■ Problem to solve:
Print, in exact form, the lines below from the one containing "Click the Job" through the one containing "Task: Click the green shield response icon", and omit all others.

(Available data begins)

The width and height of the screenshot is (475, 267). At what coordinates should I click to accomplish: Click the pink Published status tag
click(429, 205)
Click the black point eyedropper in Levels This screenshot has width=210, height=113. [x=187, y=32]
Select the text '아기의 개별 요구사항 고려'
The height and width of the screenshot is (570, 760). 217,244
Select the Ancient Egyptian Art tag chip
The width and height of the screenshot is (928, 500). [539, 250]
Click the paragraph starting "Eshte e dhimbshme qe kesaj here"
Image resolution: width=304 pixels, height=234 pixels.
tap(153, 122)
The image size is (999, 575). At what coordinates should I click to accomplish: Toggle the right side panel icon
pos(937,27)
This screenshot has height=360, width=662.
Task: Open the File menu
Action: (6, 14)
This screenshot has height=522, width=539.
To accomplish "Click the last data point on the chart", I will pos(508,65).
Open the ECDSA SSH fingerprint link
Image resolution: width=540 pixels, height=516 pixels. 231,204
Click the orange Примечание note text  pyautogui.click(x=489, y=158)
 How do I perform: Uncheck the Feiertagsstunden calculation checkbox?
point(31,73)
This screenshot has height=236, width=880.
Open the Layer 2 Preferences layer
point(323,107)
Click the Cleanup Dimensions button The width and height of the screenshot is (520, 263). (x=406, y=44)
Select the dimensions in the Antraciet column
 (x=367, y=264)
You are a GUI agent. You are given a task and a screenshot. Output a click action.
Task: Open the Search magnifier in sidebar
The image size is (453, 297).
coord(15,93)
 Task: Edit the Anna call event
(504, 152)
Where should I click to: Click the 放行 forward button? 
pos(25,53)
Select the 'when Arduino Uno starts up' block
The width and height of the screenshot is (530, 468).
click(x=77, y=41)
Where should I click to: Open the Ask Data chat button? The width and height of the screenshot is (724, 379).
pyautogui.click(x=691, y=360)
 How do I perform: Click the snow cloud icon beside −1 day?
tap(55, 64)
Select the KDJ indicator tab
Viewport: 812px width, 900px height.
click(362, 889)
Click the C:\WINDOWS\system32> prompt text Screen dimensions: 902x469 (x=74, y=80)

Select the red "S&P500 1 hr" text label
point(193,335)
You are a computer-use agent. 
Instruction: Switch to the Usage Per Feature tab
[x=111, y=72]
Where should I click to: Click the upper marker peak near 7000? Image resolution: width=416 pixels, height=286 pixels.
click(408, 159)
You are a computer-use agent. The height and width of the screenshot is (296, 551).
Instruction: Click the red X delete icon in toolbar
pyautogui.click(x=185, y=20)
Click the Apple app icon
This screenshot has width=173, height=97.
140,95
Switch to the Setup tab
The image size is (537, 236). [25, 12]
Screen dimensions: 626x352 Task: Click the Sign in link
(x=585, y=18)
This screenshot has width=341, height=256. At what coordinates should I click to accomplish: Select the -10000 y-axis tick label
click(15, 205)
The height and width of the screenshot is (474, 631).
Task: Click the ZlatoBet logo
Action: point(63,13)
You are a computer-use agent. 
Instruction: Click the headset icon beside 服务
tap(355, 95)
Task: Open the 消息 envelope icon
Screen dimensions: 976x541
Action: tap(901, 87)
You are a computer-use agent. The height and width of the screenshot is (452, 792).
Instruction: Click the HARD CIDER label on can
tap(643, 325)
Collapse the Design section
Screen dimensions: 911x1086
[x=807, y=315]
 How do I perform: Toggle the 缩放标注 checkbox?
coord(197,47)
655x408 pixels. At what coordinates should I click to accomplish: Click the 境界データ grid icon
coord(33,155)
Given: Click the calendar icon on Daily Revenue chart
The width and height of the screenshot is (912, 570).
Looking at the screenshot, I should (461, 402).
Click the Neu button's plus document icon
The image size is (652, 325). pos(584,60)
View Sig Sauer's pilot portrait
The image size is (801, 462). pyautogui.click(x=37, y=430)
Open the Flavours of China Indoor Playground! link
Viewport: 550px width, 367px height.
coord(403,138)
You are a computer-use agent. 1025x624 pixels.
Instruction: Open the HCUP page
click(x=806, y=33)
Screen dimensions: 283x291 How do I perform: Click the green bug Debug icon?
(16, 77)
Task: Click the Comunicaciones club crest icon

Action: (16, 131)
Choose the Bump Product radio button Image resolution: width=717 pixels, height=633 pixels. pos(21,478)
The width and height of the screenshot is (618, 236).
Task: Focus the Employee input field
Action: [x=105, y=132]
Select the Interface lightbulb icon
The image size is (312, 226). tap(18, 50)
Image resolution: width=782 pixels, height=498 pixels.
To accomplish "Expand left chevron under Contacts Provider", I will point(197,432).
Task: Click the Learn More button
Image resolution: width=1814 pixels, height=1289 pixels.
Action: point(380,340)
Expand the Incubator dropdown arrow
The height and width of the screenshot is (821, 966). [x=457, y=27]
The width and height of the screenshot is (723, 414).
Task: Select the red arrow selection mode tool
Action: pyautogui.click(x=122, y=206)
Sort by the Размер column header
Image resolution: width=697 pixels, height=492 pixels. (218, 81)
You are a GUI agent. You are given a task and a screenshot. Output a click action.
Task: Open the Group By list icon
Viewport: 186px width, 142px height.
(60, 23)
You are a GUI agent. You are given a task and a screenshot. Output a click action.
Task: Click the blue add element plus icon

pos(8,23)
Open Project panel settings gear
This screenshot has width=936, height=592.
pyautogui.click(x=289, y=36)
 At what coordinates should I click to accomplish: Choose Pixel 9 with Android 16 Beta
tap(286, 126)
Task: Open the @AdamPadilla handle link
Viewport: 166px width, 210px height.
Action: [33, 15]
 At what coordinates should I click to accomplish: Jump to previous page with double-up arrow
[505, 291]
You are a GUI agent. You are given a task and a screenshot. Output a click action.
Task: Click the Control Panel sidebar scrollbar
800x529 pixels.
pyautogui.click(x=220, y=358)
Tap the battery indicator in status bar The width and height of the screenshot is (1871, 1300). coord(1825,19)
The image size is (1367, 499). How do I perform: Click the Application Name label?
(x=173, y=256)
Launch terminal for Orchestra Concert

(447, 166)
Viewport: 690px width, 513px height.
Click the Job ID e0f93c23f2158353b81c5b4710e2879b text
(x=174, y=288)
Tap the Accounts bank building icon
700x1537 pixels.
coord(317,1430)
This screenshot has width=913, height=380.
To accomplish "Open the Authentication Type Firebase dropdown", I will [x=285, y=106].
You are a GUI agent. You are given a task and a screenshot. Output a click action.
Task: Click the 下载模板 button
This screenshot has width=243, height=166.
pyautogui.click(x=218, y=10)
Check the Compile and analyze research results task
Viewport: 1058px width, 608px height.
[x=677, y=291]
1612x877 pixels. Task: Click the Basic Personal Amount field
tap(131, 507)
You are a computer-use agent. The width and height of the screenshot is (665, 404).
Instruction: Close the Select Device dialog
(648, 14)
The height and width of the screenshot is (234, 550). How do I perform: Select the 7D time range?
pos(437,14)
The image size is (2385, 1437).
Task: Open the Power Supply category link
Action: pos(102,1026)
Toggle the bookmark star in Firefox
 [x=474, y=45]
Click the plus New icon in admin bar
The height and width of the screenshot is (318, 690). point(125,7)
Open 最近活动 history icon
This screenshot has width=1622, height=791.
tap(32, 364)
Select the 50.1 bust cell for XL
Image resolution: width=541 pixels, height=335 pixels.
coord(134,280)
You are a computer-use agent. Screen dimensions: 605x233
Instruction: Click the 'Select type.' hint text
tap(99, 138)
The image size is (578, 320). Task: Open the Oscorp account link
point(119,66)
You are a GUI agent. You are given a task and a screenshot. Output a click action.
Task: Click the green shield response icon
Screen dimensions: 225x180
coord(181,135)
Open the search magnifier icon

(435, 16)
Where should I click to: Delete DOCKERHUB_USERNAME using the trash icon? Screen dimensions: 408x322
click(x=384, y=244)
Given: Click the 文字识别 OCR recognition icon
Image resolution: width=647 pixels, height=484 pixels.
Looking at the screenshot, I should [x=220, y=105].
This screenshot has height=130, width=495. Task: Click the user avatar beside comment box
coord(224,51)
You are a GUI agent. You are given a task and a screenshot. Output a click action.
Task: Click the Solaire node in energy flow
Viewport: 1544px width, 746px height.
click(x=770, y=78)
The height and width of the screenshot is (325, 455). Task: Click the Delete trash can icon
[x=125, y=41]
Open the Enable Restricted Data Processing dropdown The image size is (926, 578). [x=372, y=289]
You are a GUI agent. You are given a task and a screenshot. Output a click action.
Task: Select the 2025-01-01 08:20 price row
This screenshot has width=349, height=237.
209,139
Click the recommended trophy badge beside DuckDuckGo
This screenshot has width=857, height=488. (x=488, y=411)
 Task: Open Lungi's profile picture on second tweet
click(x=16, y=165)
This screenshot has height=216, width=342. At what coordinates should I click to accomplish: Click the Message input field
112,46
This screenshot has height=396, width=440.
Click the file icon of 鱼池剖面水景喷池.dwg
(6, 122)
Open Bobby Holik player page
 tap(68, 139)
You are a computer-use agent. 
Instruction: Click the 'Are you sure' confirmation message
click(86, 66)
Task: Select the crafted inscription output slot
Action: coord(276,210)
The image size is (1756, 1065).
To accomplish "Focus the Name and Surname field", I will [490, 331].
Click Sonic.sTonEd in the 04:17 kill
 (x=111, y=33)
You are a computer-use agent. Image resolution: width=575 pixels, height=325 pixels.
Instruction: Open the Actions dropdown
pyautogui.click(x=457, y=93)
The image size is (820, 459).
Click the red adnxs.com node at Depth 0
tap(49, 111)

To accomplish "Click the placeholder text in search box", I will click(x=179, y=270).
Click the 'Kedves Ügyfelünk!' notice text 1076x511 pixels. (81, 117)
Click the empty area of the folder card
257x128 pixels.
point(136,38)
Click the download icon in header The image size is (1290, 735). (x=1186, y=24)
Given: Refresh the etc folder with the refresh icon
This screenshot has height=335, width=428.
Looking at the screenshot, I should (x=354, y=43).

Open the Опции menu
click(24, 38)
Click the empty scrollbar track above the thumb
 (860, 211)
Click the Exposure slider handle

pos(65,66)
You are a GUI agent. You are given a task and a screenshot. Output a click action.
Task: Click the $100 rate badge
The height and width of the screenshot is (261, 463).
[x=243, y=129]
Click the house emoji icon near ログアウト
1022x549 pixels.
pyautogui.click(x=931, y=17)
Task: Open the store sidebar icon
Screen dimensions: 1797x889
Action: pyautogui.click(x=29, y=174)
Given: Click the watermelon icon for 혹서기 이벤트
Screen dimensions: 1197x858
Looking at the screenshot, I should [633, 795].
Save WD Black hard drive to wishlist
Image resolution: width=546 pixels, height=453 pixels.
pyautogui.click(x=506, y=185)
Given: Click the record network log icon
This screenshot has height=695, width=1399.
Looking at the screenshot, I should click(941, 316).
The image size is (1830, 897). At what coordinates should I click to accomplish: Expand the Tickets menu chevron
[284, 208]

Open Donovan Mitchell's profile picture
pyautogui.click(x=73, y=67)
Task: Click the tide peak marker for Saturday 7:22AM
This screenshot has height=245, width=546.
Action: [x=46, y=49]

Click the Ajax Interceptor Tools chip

(Available data ends)

■ Answer space:
Click the Job ID e0f93c23f2158353b81c5b4710e2879b text
(x=174, y=288)
Tap the Accounts bank building icon
700x1537 pixels.
coord(317,1430)
This screenshot has width=913, height=380.
To accomplish "Open the Authentication Type Firebase dropdown", I will [x=285, y=106].
You are a GUI agent. You are given a task and a screenshot. Output a click action.
Task: Click the 下载模板 button
This screenshot has width=243, height=166.
pyautogui.click(x=218, y=10)
Check the Compile and analyze research results task
Viewport: 1058px width, 608px height.
[x=677, y=291]
1612x877 pixels. Task: Click the Basic Personal Amount field
tap(131, 507)
You are a computer-use agent. The width and height of the screenshot is (665, 404).
Instruction: Close the Select Device dialog
(648, 14)
The height and width of the screenshot is (234, 550). How do I perform: Select the 7D time range?
pos(437,14)
The image size is (2385, 1437).
Task: Open the Power Supply category link
Action: pos(102,1026)
Toggle the bookmark star in Firefox
 [x=474, y=45]
Click the plus New icon in admin bar
The height and width of the screenshot is (318, 690). point(125,7)
Open 最近活动 history icon
This screenshot has width=1622, height=791.
tap(32, 364)
Select the 50.1 bust cell for XL
Image resolution: width=541 pixels, height=335 pixels.
coord(134,280)
You are a computer-use agent. Screen dimensions: 605x233
Instruction: Click the 'Select type.' hint text
tap(99, 138)
The image size is (578, 320). Task: Open the Oscorp account link
point(119,66)
You are a GUI agent. You are given a task and a screenshot. Output a click action.
Task: Click the green shield response icon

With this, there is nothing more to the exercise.